第2章9話
次の日、早ければ今日の夜までにはネロはエルフの里まで辿り着くだろう。
なんて考えていると、カノン伯爵の従者が戦争が終わったので。
スキルを解除して欲しいと伝えられた。
「今、解除したよ。伝令ご苦労さま。」
そう言うと従者の方はお礼を言って去って行った。
俺は、それを見送り。
ヤミとエミールの居る部屋に向かった。
ノックをして入る。
「おはよう!アロウ君!」
ヤミが元気よく挨拶してくる
「どうなされたのですか?アロウ様?」
エミールは不思議そうに見てきた。
「あぁ、おはようヤミ。戦争が終わった。」
それだけを伝えた。
「そうですか……」
神妙な面持ちでエミールは呟いていた。
「ヤミ、俺は今からギルドに行く。エルフの里での件もあるからな。
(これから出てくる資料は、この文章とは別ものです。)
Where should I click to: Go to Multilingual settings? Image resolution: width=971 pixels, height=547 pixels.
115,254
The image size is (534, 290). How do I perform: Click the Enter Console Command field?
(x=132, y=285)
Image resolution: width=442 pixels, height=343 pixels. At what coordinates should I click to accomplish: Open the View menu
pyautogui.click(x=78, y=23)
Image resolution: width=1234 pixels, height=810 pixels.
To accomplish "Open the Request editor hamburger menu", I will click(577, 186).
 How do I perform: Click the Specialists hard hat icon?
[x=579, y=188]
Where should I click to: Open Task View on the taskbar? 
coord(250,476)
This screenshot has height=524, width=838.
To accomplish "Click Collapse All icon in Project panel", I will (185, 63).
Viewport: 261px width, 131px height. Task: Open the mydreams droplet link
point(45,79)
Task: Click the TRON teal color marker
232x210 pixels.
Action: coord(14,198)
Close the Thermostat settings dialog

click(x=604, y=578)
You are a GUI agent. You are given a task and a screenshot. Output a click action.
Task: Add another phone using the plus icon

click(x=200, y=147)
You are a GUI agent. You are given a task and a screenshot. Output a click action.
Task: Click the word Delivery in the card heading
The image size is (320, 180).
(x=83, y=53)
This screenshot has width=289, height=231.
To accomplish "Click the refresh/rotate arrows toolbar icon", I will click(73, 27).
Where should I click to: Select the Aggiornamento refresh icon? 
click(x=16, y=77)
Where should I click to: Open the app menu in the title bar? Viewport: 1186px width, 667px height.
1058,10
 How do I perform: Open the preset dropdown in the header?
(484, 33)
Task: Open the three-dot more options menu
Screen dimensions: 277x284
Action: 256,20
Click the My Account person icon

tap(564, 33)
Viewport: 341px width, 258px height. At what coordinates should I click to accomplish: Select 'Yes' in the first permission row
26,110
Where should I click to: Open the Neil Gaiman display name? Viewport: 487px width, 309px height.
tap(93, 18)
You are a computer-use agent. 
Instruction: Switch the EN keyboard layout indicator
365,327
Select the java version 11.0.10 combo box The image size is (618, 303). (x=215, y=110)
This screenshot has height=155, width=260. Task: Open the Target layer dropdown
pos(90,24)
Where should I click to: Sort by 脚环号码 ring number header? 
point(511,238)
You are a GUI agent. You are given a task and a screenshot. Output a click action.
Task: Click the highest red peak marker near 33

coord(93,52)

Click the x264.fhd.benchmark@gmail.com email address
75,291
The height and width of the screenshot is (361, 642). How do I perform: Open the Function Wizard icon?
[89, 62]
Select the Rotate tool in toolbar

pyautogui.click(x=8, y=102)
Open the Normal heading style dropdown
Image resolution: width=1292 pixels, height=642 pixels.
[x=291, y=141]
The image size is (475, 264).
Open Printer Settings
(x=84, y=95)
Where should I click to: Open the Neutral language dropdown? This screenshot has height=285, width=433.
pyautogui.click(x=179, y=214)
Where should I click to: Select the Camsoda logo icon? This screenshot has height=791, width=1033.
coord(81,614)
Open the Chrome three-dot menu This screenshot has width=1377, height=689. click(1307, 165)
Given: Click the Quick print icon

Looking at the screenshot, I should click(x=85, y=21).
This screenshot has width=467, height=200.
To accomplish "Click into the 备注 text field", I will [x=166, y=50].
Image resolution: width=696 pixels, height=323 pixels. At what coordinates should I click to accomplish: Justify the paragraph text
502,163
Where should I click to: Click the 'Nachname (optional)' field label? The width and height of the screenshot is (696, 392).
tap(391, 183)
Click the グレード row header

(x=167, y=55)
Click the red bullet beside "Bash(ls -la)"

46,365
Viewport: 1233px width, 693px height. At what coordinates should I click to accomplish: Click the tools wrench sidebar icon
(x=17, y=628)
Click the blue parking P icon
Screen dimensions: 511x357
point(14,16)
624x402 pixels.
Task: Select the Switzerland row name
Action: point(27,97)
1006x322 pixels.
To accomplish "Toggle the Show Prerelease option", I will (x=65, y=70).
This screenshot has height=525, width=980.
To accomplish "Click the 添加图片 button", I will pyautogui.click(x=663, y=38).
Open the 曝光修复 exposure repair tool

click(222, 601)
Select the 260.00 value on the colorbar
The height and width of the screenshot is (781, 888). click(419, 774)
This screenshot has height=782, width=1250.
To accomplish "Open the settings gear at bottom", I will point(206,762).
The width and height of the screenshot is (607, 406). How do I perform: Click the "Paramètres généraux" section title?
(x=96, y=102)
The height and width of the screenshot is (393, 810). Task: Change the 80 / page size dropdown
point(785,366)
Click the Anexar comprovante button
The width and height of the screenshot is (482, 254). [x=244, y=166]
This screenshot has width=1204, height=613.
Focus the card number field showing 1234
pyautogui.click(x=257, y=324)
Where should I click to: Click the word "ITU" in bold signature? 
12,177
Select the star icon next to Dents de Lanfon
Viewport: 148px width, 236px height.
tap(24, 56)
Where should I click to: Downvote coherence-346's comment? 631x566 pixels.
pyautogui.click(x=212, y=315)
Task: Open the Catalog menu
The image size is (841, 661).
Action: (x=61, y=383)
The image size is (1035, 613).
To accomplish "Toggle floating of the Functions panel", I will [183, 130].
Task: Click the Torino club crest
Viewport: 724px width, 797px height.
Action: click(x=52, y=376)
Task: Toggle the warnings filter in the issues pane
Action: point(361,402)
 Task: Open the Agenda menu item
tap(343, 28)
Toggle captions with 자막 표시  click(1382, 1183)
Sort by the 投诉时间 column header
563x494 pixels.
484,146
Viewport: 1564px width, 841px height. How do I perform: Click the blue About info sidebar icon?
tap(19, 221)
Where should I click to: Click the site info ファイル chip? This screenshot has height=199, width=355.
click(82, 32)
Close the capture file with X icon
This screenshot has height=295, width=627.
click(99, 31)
引き続きクロウの精神干渉を頼む。」
「うん!わかったよ!」
ヤミは元気よく返事してくれたので部屋を出た。
クロウは今、ヤミのスキルで精神干渉を受け自分の頭で考えられない状態になっている。
正気を取り戻せば危険な状態になると思ったからだ。
昨日、防衛の観点から全員この屋敷に留まって貰った。
「おう、アロウどっか行くのか?」
シルムが2階から降りてきた。
「シルムおはよう。戦争が終わったらしい。だからギルドに行って情報を貰って来ようと思ってな。」
そう説明すると。
「俺も行くぜ!」
2人で向かう事になった。
ギルドに向かうと、冒険者達が酒を飲みバカ騒ぎをしていた。
俺達2人が入ると歓声が上がった。
「『眼力』と『殲滅者』だぁ!」
うぉぉぉってな感じで。
「騒がしいぞお前ら、仕方ねぇなこれでもっと飲め馬鹿野郎共!!!」
そう言うとシルムは金貨5枚を取り出し酒場の店主に渡していた。
「良いのか?結構な金額だぞ?」
俺はそう言うと。
ガハハと笑いながらシルムが答えた。
「こんな暗い気持ちを発散しねぇとな。バカ騒ぎしねぇと初めて人を殺して精神的にやられてる奴らも居るからな。友達を失った奴も居るだろうしな。」
なるほどなぁなんて思って受付に行くと。
ミーナさんが話しかけて来た。
「アロウ君シルムさん!先程ギルドマスターよりカノン伯爵様の屋敷へと出頭命令が出ています。今回の論功行賞だと思われます。」
俺は渋い顔をしながら
「固辞しちゃだめ?めんどくさい。」
苦笑いしながらミーナさんは
「ダメですよ。ギルドが帝国に協力したアピールでもあるんですからね。」
とメッ!と人差し指を立てて言われた。
「じゃあシルムそっちに行こうか。」
俺はそう言うと。
2人で領主館に向かうのであった。